» **What you will do**: Write out each entry again. Keep every word exactly as it is.

[Saved data entries]
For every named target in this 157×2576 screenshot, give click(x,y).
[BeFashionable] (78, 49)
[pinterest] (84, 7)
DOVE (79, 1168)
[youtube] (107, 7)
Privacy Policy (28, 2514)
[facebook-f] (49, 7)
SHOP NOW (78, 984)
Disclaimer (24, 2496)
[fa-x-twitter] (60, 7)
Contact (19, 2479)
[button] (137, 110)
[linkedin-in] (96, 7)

» **Result of this exercise**:
For every named target in this 157×2576 screenshot, give click(x,y).
[BeFashionable] (78, 49)
[pinterest] (84, 7)
DOVE (79, 1168)
[youtube] (107, 7)
Privacy Policy (28, 2514)
[facebook-f] (49, 7)
SHOP NOW (78, 984)
Disclaimer (24, 2496)
[fa-x-twitter] (60, 7)
Contact (19, 2479)
[button] (137, 110)
[linkedin-in] (96, 7)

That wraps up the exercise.